Lastly, there are endless possibilities that can come from the equality of women in the legal profession. Margaret Mead stated, "Never underestimate the ability of a small, dedicated group of people to change the world; indeed, it's the only thing that ever has." Relating her quote to the equality of women in the legal profession, it is without a doubt that much more can be achieved when women are included and well-represented in the legal profession.
International and National Policy Framework for Women's Empowerment
Women are legally entitled to participate in all careers, including legal professions, without discrimination. These rights are stipulated in both international and national legal frameworks. At the international level, conventions and international instruments set out the grounds for States to ensure the equality of men and women to enjoy all civil, political, economic, and social activities. At the national level, the Cambodian government has enacted relevant laws, and national action plans to promote gender equality, such as Neary Rattanak, which formulates national policy frameworks to promote women's participation in key priority areas and sectors.
Although there are laws, policies, and regulations set out by the Royal Government of Cambodia (RGC), women's underrepresentation still exists in legal professions. There are two ways that governments can ensure women's participation in the law and promote women in pursuing legal professions. The RGC should allocate an adequate national budget to promote women in the law, for instance, by providing training and scholarships for their capacity building. It should be introduced and actively implemented to eradicate gendered bullying and discrimination in the legal profession. Besides, the government should promote, train and place lawyers or legal professionals to handle "gender-specific issues."

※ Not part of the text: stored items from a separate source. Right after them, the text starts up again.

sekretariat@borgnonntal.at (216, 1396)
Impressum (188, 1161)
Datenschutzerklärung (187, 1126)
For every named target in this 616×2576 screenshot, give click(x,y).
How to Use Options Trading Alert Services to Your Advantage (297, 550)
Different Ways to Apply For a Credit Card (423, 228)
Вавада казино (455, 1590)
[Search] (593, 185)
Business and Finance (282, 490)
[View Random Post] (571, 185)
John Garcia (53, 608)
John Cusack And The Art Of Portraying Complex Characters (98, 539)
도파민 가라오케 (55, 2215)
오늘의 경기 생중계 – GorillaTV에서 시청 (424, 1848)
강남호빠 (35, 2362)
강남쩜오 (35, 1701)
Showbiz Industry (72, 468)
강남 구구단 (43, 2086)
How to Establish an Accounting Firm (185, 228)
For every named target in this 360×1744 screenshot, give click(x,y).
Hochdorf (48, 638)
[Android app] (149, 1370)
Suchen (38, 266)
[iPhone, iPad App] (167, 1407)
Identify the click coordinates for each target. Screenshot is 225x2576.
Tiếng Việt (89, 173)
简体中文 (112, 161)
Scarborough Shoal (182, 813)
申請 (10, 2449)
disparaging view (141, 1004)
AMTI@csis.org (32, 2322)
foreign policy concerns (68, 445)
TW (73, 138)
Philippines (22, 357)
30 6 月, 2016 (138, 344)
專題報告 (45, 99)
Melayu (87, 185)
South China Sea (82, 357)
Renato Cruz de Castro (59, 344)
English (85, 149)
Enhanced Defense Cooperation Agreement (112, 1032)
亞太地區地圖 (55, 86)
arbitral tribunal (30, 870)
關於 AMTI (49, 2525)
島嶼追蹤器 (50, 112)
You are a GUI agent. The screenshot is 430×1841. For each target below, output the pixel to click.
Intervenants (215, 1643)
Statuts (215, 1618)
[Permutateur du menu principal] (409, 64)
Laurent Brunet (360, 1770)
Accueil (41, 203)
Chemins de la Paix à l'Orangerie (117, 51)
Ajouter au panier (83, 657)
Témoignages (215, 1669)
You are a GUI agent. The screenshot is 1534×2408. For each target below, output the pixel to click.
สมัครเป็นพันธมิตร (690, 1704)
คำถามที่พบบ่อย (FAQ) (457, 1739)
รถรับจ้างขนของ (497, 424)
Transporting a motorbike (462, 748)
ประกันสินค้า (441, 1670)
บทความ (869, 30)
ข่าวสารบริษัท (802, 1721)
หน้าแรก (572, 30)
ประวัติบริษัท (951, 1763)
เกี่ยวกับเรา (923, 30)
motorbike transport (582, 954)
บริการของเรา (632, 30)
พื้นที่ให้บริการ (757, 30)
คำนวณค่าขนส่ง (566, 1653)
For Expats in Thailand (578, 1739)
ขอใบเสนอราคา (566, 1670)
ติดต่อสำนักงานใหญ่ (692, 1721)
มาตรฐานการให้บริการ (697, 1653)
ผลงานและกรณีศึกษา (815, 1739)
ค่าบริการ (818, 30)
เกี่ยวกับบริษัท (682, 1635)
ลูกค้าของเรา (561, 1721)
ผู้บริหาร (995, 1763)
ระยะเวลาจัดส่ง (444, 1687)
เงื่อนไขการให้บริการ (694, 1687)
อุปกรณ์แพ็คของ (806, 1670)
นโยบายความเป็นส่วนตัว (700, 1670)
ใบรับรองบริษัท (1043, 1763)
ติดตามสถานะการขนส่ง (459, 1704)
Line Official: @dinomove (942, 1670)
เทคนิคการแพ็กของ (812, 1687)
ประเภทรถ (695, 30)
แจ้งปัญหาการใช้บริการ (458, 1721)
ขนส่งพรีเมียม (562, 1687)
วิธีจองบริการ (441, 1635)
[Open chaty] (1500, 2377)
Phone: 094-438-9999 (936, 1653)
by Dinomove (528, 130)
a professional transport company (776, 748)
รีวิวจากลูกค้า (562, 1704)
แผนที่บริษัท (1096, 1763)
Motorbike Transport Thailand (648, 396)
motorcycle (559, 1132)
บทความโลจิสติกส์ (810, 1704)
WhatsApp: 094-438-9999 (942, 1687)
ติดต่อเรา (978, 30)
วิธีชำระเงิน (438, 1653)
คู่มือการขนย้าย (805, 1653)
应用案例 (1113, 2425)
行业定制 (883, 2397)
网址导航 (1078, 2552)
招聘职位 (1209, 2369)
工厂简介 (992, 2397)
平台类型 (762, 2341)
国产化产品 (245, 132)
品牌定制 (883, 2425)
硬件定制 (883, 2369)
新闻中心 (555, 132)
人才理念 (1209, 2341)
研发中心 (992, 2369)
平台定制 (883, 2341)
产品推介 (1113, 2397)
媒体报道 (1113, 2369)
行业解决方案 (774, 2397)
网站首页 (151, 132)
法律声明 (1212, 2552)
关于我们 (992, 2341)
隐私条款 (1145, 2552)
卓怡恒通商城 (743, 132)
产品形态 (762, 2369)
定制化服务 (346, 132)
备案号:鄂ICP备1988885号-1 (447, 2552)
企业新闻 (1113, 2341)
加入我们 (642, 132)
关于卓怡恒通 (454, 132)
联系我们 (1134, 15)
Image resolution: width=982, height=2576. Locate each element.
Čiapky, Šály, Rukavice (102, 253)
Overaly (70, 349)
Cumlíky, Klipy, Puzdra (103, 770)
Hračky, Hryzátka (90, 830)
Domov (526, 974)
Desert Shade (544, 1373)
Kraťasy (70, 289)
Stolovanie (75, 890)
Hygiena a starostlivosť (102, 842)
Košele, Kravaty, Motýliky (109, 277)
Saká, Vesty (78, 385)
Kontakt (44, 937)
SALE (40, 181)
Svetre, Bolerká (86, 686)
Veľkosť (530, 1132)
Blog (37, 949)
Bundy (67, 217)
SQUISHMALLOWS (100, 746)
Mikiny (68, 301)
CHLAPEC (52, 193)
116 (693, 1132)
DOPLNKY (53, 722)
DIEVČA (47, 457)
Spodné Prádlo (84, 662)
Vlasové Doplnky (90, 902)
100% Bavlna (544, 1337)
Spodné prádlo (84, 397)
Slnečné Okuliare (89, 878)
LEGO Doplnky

Gender-specific issues should be handled by any legal professional who knows how to handle the case without traumatising the victims. According to Seng Reasey, from the women's rights organization Silaka, the lack of women's representation impacts court cases involving abuse. She cited a case related to a 5-year-old girl who was allegedly raped by her neighbor. The court kept asking her to recount the whole story, bringing her another nightmare when she could not answer. Ultimately, the case was dropped by the family, not wanting the young girl to keep reliving the experience. This is an issue that the RGC should consider to strengthen its judicial system to ensure that victims and survivors are not revictimized through the legal process.